The deal had been under negotiation before the leftist Syriza party won a general election in January and froze asset sales. But Prime Minister Alexis Tsipras reactivated it as part of the country's third bailout, which was approved in August, despite resistance from unions and public opinion.
Fraport and its Greek partner, energy firm Copelouzos, will lease and manage 14 provincial airports in popular tourist islands, including Corfu and Santorini, for 40 years. It will also invest 330 million euros by 2020, to upgrade facilities.
The transaction will help Greece achieve its target to raise about 3 billion euros from asset sales next year, cut its debt burden and boost investment in a country which is desperate for foreign capital after six year of recession.
"Fraport and Copelouzos have remained steadfastly committed to the Greek regional airports – a win-win project for Greece and its people," Fraport's chairman Stefan Schulte said in a statement.

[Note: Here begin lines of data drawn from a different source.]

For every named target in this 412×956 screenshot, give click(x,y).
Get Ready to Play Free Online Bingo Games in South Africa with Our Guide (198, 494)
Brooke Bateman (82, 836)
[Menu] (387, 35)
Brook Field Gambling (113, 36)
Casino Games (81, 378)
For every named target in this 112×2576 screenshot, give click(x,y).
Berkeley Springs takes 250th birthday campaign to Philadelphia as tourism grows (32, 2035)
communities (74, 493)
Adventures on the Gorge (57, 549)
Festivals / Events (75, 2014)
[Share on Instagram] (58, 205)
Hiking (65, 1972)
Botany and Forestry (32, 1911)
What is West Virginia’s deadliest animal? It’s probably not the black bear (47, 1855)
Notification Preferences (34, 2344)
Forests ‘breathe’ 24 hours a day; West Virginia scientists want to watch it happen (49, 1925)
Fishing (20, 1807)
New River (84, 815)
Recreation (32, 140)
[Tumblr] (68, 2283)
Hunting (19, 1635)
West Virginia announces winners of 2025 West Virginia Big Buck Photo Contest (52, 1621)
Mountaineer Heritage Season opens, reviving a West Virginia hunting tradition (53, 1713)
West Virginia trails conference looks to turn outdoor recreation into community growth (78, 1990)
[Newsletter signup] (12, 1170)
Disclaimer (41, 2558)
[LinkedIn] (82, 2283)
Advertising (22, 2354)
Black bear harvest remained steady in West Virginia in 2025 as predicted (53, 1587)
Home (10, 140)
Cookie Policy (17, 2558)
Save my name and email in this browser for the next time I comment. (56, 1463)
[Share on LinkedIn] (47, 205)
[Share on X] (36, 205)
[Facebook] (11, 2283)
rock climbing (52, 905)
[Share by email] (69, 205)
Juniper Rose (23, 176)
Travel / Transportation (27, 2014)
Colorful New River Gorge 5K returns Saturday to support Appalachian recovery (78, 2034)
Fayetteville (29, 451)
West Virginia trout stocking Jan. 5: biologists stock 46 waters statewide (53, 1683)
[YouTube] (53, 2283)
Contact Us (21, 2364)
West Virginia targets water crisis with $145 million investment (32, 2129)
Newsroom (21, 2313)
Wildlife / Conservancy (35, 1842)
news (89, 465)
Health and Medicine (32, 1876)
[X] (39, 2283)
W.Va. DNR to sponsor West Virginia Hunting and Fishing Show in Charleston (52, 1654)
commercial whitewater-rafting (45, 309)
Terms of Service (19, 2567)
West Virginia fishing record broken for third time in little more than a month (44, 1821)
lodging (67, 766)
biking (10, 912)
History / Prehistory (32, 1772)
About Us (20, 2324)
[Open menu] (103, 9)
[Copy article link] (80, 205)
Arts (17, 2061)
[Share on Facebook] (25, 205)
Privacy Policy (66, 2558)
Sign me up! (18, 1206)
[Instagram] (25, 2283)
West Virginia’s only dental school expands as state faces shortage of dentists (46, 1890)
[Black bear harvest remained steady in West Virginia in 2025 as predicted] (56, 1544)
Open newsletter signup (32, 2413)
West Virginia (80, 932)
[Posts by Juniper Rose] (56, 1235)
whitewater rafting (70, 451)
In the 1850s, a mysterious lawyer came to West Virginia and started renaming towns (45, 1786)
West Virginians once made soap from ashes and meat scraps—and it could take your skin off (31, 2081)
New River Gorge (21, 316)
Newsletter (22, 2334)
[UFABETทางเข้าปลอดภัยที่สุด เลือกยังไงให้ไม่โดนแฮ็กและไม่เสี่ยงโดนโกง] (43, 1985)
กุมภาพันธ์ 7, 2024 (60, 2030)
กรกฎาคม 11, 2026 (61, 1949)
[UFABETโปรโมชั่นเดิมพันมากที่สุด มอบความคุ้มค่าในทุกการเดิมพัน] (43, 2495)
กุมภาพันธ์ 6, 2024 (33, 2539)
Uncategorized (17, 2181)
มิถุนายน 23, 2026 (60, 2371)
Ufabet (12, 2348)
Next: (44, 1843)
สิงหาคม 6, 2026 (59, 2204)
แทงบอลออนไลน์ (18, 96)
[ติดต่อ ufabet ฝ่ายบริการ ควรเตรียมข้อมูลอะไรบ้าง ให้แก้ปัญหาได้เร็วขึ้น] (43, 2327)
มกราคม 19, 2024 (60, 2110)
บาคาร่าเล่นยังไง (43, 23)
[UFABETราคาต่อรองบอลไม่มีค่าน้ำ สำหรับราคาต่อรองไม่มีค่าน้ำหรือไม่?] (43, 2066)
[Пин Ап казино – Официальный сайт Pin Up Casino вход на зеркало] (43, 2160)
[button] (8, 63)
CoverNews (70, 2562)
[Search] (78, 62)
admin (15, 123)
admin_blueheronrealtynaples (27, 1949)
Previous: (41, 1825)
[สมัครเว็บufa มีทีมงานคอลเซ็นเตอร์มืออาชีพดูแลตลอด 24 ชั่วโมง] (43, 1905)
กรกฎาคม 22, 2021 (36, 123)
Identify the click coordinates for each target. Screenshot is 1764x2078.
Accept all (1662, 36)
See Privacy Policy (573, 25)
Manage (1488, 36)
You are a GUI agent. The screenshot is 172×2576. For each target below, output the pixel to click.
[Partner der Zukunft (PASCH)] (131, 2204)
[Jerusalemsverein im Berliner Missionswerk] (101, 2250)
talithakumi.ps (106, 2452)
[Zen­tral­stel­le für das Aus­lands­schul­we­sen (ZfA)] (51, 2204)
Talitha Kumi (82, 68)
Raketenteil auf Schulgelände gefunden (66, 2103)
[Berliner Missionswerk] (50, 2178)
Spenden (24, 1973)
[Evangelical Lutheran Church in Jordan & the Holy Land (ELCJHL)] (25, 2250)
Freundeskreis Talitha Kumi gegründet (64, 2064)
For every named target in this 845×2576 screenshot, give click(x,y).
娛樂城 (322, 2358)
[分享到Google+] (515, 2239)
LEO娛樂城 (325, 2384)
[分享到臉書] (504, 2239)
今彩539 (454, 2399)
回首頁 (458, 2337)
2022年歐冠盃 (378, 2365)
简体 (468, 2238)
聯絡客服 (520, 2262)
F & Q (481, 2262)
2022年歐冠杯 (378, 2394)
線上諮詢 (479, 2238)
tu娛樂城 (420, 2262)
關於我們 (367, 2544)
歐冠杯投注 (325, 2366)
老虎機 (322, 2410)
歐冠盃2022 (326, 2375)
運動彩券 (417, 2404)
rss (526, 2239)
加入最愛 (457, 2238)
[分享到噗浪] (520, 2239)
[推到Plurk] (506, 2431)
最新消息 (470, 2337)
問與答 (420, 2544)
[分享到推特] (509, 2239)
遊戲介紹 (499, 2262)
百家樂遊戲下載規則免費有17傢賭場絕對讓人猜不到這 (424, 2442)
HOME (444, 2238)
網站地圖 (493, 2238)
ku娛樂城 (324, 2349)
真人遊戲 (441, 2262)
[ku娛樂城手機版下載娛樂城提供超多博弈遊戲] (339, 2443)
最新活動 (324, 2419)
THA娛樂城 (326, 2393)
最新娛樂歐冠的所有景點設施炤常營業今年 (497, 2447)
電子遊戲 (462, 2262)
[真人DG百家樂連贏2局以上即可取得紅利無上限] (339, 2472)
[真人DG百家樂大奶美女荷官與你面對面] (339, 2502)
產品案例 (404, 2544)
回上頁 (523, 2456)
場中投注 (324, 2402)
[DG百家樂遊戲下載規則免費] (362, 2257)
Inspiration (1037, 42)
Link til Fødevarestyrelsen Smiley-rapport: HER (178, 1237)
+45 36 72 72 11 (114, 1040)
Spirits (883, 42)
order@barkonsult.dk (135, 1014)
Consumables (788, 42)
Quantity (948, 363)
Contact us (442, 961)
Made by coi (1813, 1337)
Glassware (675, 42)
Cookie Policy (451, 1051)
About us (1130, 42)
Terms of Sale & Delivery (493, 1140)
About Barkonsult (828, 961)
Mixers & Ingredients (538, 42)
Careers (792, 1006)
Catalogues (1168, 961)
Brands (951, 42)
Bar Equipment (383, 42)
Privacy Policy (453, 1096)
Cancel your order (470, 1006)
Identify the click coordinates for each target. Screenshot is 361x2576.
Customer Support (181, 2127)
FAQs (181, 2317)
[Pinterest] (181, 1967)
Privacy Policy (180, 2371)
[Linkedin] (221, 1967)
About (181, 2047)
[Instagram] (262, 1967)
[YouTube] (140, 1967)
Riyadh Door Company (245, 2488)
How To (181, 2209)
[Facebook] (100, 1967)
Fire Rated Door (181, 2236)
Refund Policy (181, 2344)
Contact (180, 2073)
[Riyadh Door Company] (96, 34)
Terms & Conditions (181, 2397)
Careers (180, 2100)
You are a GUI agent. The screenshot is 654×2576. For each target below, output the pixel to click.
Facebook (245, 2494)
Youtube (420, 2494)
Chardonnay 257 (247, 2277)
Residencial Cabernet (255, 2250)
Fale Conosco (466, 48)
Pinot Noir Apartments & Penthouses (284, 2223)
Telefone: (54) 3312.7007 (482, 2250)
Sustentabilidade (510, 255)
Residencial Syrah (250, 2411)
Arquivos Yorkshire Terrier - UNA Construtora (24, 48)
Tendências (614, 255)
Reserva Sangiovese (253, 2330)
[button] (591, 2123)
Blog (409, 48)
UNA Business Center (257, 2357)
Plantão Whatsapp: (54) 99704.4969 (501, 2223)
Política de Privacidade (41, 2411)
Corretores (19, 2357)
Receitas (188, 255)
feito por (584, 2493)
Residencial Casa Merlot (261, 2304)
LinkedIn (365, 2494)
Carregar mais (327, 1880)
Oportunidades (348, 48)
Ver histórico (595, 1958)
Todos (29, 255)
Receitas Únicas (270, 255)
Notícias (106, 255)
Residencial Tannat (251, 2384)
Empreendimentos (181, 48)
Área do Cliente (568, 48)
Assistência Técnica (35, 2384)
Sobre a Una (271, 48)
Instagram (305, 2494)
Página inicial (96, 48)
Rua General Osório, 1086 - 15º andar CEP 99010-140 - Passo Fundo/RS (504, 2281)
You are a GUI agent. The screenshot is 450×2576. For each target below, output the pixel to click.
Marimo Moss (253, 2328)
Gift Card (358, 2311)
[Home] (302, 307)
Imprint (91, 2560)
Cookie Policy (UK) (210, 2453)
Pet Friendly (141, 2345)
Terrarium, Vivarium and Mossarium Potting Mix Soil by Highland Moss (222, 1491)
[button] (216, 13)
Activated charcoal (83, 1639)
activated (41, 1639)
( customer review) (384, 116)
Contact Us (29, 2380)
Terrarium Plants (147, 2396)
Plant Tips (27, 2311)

Tourism is the battered economy's key cash earner, accounting for about a fifth of gross domestic product. Despite the economic downturn, the sector has fared well.
The Fraport-led consortium will take over the operations of the airports in autumn 2016, when it will also pay the agreed sum, it said in a statement. In total, it will invest more than 1.4 billion euros over the lease, HRADF said.
The consortium, where Fraport will have a majority stake, will also pay an annual fixed rental fee of about 23 million euros.